In enacting section 252(3), the Maine legislature addressed a factual circumstance which is frequently present, or at least claimed to be present, in prosecutions for rape. The circumstance involves the claim that the victim and the perpetrator were voluntary companions rather than strangers and that the victim willingly engaged in acts of sexual intimacy at some point prior to the act of forcible rape. It is certainly *182permissible for the legislature to have concluded that the seriousness of such an offense is consistent with Class B rather than Class A. This type of rape begins in voluntary companionship .and is preceded by a consensual act which could serve as a warning to one of the participants, while serving as a sign of encouragement to the other. Clearly, the legislature could have selected, for that purpose, any act of either participant anywhere along a continuum starting with the holding of hands. The wisdom of the legislative selection is not before us; our task is to carry out the limitations expressed in the language of the statute. It was the intent of the legislature to diminish the seriousness of the offense only in those cases where the trier-of-fact con-eludes that the victim permitted the defendant to touch her genitals.1
In the case now before us there is no evidence to suggest, even if believed, that the forcible rape was preceded by the victim permitting the defendant to touch her genitals. The presiding justice correctly ruled that the section 252(3) “defense” had not been generated factually. I would affirm the conviction.
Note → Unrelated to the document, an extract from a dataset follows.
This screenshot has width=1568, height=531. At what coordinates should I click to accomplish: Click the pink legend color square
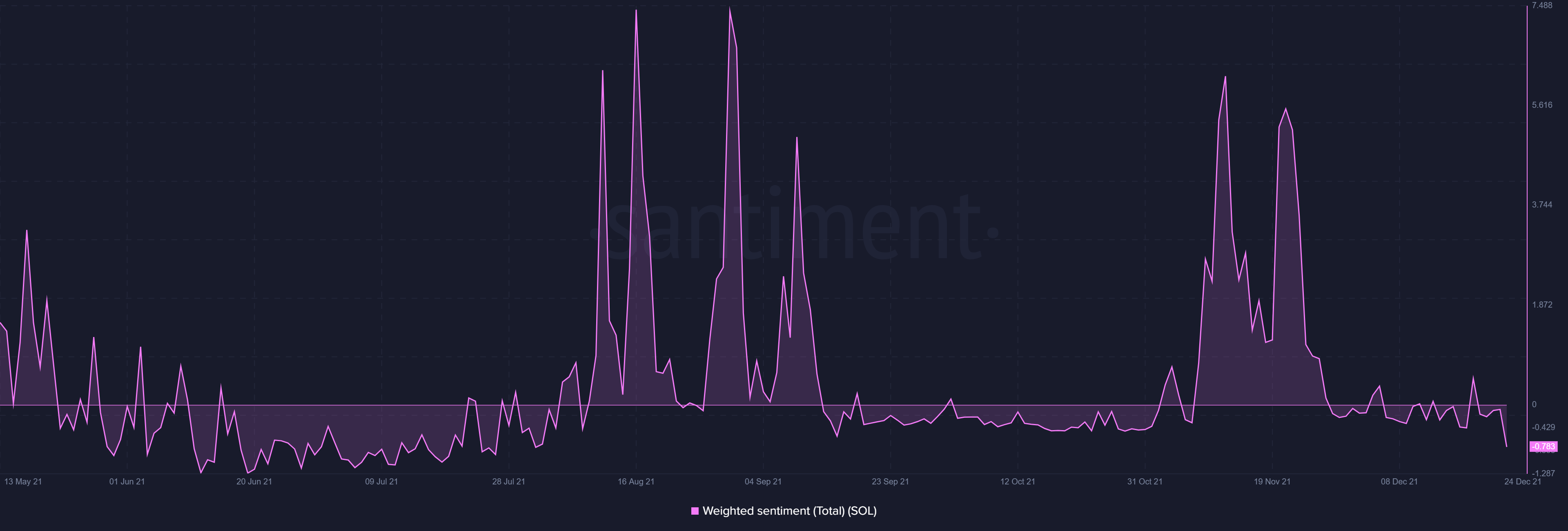coord(695,511)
. In State v. Giglio, 441 A.2d 303 (Me.1982) we did not hold, nor did we suggest, a contrary construction of the statute. In Giglio, a section 252(3) instruction was given over defendant’s objection and this Court held that no error was committed by the presiding justice in giving the instruction. Because of the manner in which the issue was posed, this Court, quite properly, did not focus upon an affirmative statement or delineation of the conduct which would result in mitigation under the statute. Furthermore, when one considers the freedom of the fact-finder to selectively adopt or reject evidence, it is clear that the evidence in Giglio generated the issue whether the victim had “permitted the defendant” to touch her genitals.